How to test safely — a recommended checklist​

  • Enroll one test machine in the Release Preview Channel and confirm the target build via Winver.
  • Snapshot or image the machine so you can roll back quickly.
  • Pair a non-production Android device (or a phone you can reset) and enable the “Allow this PC to access your mobile devices” toggle.
  • Try three core scenarios: Spotify resume, Microsoft 365 document resume from Copilot mobile, and a browser resume (if using a supported phone/browser).
  • Monitor event logs and reliability reports for unexpected crashes or driver issues.
  • If you’re an IT admin, test Smart App Control toggling and DPAPI key rotation in a lab domain before enabling in production.

Strategic analysis: what Microsoft is building toward​

Microsoft is positioning Windows as the center of a multi-device productivity fabric rather than an isolated desktop operating system. By expanding Cross‑Device Resume and decoupling resume signalling from a single bridging app, Microsoft is enabling a more platform-level continuity experience that:
  • Aligns Windows with Apple’s Continuity model while taking a more open, cross-party approach.
  • Lowers friction when switching devices mid-task, a capability increasingly expected by users who flow between phone and PC during the day.
  • Strengthens the value proposition for Microsoft 365 and Copilot mobile services as content scaffolding that can seamlessly elevate to desktop-class applications.
However, Microsoft faces challenges: convincing developers to implement resume hooks, proving the reliability of cloud-mediated resume under flaky mobile networks, and addressing privacy and compliance questions that will inevitably arise when mobile activities surface on corporate PCs.
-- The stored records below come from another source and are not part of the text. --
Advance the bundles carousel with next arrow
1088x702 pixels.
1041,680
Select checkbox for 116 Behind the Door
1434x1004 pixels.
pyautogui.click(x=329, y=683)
Practical recommendations for different user groups​

  • Home users and enthusiasts: If you enjoy new features and have a spare device for trials, experiment with the Release Preview and Cross‑Device Resume to evaluate whether it fits your workflow. Expect instability; keep backups.
  • Power users and creators (musicians, DAW users): The MIDI updates are worth attention. Validate your audio setup and routing in a test environment to measure latency and compatibility improvements.
  • IT administrators: Treat KB5074105 as a test candidate, not a go-live update. Verify Smart App Control behavior, DPAPI rotation policies, and Secure Boot interactions in a lab. Update group policies and deployment documentation before broad rollout.
  • Developers: If you build Android or Windows productivity apps, examine the WNS resume model and identify integration points so your users can benefit from cross-device continuity when it becomes widely available.

Conclusion​

KB5074105 is more than a routine cumulative preview: it’s an early indicator of Microsoft’s next-phase vision for Windows as a continuity hub. The expanded Cross‑Device Resume, MIDI improvements, Copilot+ language expansion, and security usability changes all point toward a platform that is gradually becoming more conversational, more connected, and more multimedia-friendly.
That said, this is still a preview-stage, controlled rollout. Organizations and cautious users should test first, back up systems, and validate enterprise controls before broad deployment. For those who do take KB5074105 for a spin, the update promises meaningful productivity wins — provided developers and OEMs continue to adopt the resume hooks and the cloud signalling model matures into a consistent, privacy-respecting experience.